Der Heise Verlag bietet diese Art der Verlinkung auch anderen Webseiten zum einbinden an um so den Datenschutz zu erhöhen. Unterstützt werden neben Facebook auch Google+ sowie Twitter.

*Hintergrund*
Allein durch das Laden des "Gefällt mir" Button auf diversen Internetseiten (darunter auch PCGH) werden bereits Nutzerdaten an Facebook übertragen (IP, welche Seiten besucht wurden, Cookies) ohne das man überhaupt auf den Button drücken muss. Hierbei reicht allein das Laden der Bilddatei.

2 Klicks für mehr Datenschutz | c't


----------



## PixelSign (2. September 2011)

*AW: Heise.de - Facebook : Zwei Klick Buttons für mehr Datenschutz*

schön das es noch betreiber gibt die sich über datenschutz gedanken machen


----------



## Hackman (2. September 2011)

*AW: Heise.de - Facebook : Zwei Klick Buttons für mehr Datenschutz*

Gute Idee! Warum ist Facebook da nicht selbst drauf gekommen?
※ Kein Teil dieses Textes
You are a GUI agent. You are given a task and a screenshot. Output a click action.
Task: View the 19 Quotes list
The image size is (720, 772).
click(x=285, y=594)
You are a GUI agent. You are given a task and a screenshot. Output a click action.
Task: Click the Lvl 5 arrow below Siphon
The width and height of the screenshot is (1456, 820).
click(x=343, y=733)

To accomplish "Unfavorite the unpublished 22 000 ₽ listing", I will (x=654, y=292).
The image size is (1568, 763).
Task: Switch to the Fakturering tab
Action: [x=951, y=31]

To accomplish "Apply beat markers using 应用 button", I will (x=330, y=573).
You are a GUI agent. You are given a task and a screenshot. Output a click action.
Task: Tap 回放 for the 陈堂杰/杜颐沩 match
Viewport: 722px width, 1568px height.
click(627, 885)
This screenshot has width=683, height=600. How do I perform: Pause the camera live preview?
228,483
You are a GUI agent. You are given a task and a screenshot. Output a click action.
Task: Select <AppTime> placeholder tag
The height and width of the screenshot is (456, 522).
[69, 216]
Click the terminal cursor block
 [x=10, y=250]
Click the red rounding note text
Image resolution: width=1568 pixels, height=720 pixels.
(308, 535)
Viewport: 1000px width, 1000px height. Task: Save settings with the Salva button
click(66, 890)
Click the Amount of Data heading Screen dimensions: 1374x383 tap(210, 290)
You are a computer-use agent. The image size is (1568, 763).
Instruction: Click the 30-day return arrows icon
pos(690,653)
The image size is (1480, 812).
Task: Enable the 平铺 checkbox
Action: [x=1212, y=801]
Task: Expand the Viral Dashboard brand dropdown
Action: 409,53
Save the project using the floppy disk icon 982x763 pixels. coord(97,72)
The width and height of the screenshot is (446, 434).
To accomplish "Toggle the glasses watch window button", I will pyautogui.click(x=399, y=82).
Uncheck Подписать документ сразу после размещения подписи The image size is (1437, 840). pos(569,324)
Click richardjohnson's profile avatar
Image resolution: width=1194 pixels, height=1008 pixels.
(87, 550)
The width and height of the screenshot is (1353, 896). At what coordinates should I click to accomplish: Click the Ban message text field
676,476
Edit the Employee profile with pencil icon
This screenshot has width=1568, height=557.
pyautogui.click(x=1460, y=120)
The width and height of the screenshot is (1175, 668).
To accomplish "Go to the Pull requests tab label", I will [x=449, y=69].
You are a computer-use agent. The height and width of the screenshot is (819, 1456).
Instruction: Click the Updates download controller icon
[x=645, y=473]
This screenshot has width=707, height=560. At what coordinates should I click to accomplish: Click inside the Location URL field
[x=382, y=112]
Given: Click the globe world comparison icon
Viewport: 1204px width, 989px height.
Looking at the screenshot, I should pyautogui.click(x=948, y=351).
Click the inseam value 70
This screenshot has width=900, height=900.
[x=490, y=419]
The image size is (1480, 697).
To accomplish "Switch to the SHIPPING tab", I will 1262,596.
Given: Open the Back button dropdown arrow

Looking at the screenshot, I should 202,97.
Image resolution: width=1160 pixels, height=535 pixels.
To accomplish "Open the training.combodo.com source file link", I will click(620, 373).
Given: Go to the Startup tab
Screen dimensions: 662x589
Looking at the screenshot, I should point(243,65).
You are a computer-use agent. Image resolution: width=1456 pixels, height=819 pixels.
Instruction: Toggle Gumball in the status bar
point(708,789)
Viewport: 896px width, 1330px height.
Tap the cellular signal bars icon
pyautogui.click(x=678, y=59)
Ah halt, die haben ja kein Interesse an Datenschutz! 
Also PCGH, auf gehts, einbauen!!!


----------



## orangebutt (2. September 2011)

*AW: Heise.de - Facebook : Zwei Klick Buttons für mehr Datenschutz*

das heise etwas richtig macht, sieht man auch daran, dass facebook sich jetzt öffentlich über dieses system beschwert hat:
heise online - Facebook beschwert sich über datenschutzfreundlichen 2-Klick-Button


----------



## Adam West (2. September 2011)

*AW: Heise.de - Facebook : Zwei Klick Buttons für mehr Datenschutz*



orangebutt schrieb:


> das heise etwas richtig macht, sieht man auch daran, dass facebook sich jetzt öffentlich über dieses system beschwert hat:
> heise online - Facebook beschwert sich über datenschutzfreundlichen 2-Klick-Button


 
Sind die Leute von Facebook bescheuert? Facebook Sprecherin: 





> In Absatz I.8 wird untersagt Funktionen von Facebook nachzuahmen.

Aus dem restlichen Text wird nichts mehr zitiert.